New security bulletin says domestic extremists most likely threat to inauguration
Posted January 15, 2021 12:33 p.m. EST
CNN — Domestic extremists pose the most likely threat to the presidential inauguration, particularly those who believe the incoming administration is illegitimate, according to a joint bulletin from the Department of Homeland Security, FBI and eight other agencies obtained by CNN.
The assessment, dated January 14, also notes that since the attack on the US Capitol, Russian, Iranian, and Chinese influence actors have "seized the opportunity to amplify narratives in furtherance of their policy interest amid the presidential transition," adding that there's a lack of specific, credible information indicating that they are seeking to commit violence.
The joint assessment provides a breakdown of additional concerns leading up to inauguration day, including possible violence and cautioning of use of unauthorized, unmanned aircraft system operations that could disrupt law enforcement operations.
"In light of the storming of the US Capitol on 6 January, planned events in Washington, DC, in the lead up to and day of Inauguration Day offer continued opportunities for violence targeting public officials, government buildings, and federal and local law enforcement," the assessment reads.
CNN previously reported that federal law enforcement officials are warning that domestic extremists are likely more emboldened to carry out attacks on President-elect Joe Biden's upcoming inauguration and throughout 2021 after seeing the success of last week's siege on the US Capitol.
The joint threat assessment obtained by CNN on the 59th Presidential Inauguration reiterates those warnings, maintaining that there are concerns about potential violence, and that acts of violence and criminal activity "can take place with little or no warning."
"We assess that acts of violence and criminal activity can take place with little or no warning and be directed toward law enforcement officers, public property, and bystanders around the White House and the National Mall," the bulletin reads.
It also notes that a confluence of events in 2020 and 2021 have fueled plotting and attacks, including Covid-19 related lockdown measures, grievances over policing and police brutality, as well as perceptions about the presidential election and its result, according to the bulletin: "We assess that these plots and attacks highlight the persistent and lethal threat DVEs pose to soft targets, government officials, and law enforcement."
DHS Senior Official Performing the Duties of the Deputy Secretary Ken Cuccinelli said Friday that the Department of Homeland Security is monitoring online chatter, but that there are no specific, credible threats at this time.
"We certainly agree there's a good deal of online chatter.
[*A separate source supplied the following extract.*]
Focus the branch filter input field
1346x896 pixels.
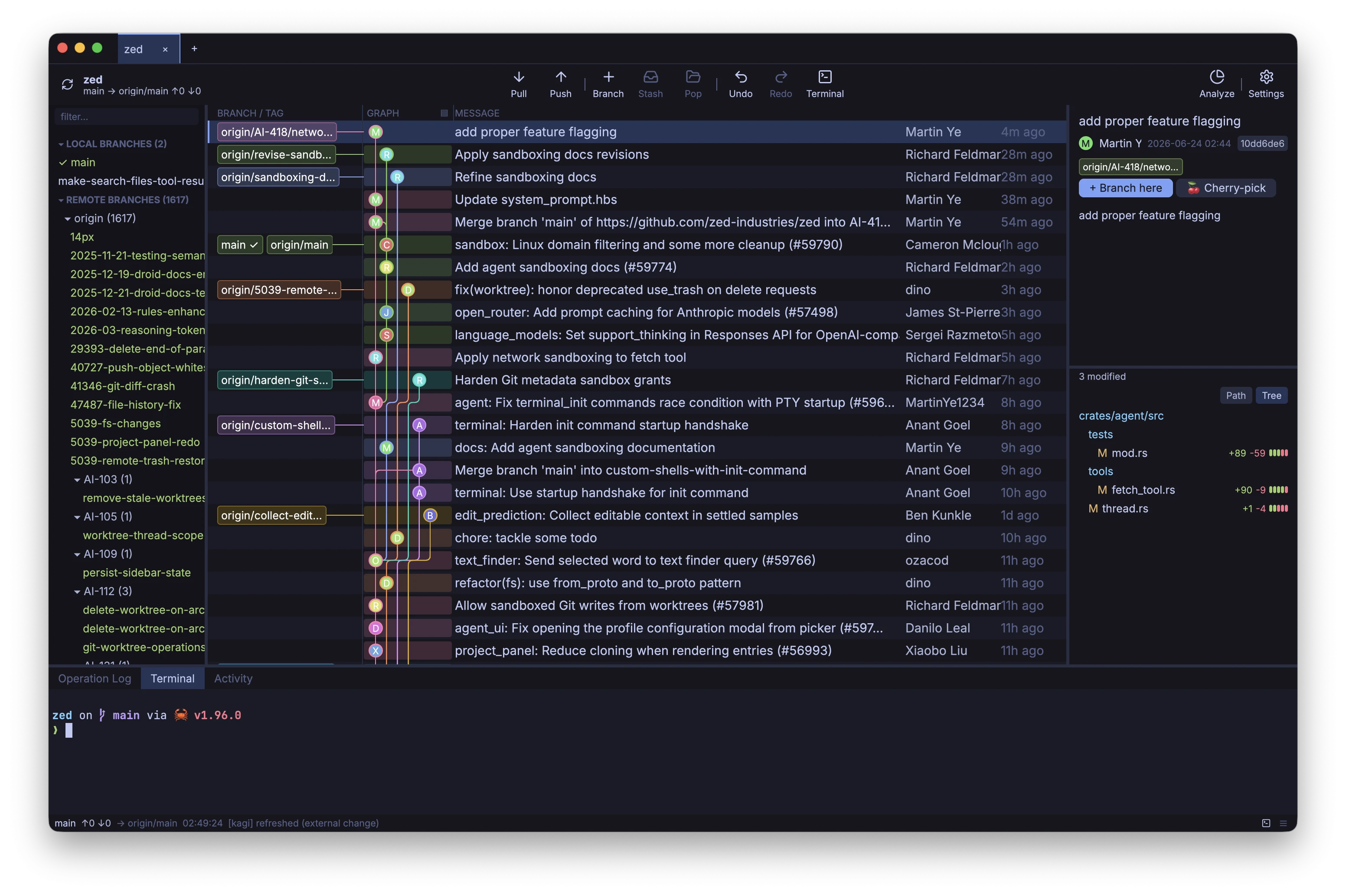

It isn't just about Washington, by the way. There's also conversations about state capitals but very unspecific," Cuccinelli told CNN's New Day, citing a briefing with state and local law enforcement earlier in the week along with FBI Director Chris Wray. "It's that higher level of tension that we focus on."
The joint bulletin nods to calls for violent action online and cites media reporting that violent planning has begun for Inauguration Day on various social media platforms.
Asked about CNN reporting that discussions were underway to raise the terrorism threat level, Cuccinelli said Friday, "At this point in time, the decision has been made not to raise that level."
"Again, we are, as we communicated with our state partners, we've prepared our own civilian law enforcement around the country to be ready to deploy to assist state and local allies to the extent they call on us to do so," Cuccinelli added. "We are pre-positioning people on alert statuses around the country."
This story has been updated with additional information.